All these people have served us well, represented us with dignity abroad, been given to hospitality, and we trust have been upheld by our prayers. Whatever may happen on October 26, the holder of the highest office in the land is part of a noble lineage.

Why pray so much for the President?

 In a way I feel my words above have already answered the question I was about to pose. Why pray so much for the President? Obviously the government of the day and the members of the legislature deserve and need our prayers … they make the decisions, they wield the power, they have the capacity to alter our daily lives. But why so much preoccupation with the president, whose role is so largely ‘symbolic’?

Content of liturgy is similar to language of presidency

 But in the final word of the last paragraph I think lies the point. The Presidency is largely about symbol, about the use of metaphor, about subtle gesture, about the poetic use of language in a manner that transcends political controversy and pettiness but somehow points towards higher shared aspirations. And in a remarkable way, the content of liturgy is a bit like the language of presidency. It too is about metaphor and poetry, about avoiding what is narrowly political and partisan in order better to embrace the whole household of faith. The President points beyond current pragmatism and contention towards the goal of ‘the Real Republic’; the Christian vision is to point beyond a world that is fair to a Kingdom that is more than fair.

So it seems to me by no means strange that the office and the responsibility of the Presidency so readily and appropriately inhabits the realm of the liturgy. All of our Presidents have deserved our prayers and expressed their appreciation of them …

Time for the electorate to pray for themselves

Now the time has come once again for the electorate to pray for themselves, that they will wisely select the best available person to fulfil this role over the next seven years.
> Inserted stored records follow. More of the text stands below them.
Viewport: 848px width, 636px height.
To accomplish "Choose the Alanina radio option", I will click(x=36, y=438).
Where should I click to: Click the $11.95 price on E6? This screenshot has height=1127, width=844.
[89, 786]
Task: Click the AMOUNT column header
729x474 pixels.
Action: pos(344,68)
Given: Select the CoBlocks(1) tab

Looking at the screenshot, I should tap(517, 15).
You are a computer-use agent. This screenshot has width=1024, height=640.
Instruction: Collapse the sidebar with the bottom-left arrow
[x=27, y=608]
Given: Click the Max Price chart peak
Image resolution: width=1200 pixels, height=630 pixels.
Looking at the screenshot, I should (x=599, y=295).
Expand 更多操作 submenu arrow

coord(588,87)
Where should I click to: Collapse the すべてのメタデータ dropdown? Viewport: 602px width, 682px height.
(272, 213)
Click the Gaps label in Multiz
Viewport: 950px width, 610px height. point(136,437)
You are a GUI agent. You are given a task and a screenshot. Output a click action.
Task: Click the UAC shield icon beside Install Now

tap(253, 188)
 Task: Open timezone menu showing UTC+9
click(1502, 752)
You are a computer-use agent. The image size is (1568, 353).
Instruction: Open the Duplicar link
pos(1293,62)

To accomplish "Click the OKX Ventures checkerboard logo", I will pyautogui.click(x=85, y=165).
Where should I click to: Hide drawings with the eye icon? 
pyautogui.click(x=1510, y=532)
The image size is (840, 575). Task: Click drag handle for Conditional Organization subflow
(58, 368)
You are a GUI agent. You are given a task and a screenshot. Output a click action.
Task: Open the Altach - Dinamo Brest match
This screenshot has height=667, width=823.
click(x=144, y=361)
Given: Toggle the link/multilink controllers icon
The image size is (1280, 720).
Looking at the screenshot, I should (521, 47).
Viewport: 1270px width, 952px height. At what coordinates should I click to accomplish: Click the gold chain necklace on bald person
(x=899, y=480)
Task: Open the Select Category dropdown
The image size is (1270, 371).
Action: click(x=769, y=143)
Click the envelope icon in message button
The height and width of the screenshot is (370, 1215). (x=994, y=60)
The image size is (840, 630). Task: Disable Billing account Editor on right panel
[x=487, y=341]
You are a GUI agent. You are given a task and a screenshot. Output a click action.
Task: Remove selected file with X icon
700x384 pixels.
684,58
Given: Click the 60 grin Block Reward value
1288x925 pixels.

And it may only be when those years are over that we will have a due sense of how the nation has travelled and even matured over that time. Our history, after all, (when written of course with the benefit of hindsight) is often expressed in successive chapters each bearing the title of a particular and distinctive Presidency.

Diocesan Synod on Wednesday October 17th

Meanwhile, between now and the Presidential election, we have our own quasi- parliamentary experience of deliberation and counsel when the Diocesan Synod meets in Enniscorthy on Wednesday October 17.

The Reverend Robert Stotesbury – Killeshin Union of Parishes

Another date for the diary, rather further ahead, is Friday 23 November when at an 8pm service in Killeshin church the Revd Robert Stotesbury will be introduced as the priest-in-charge of the Killeshin Union of parishes.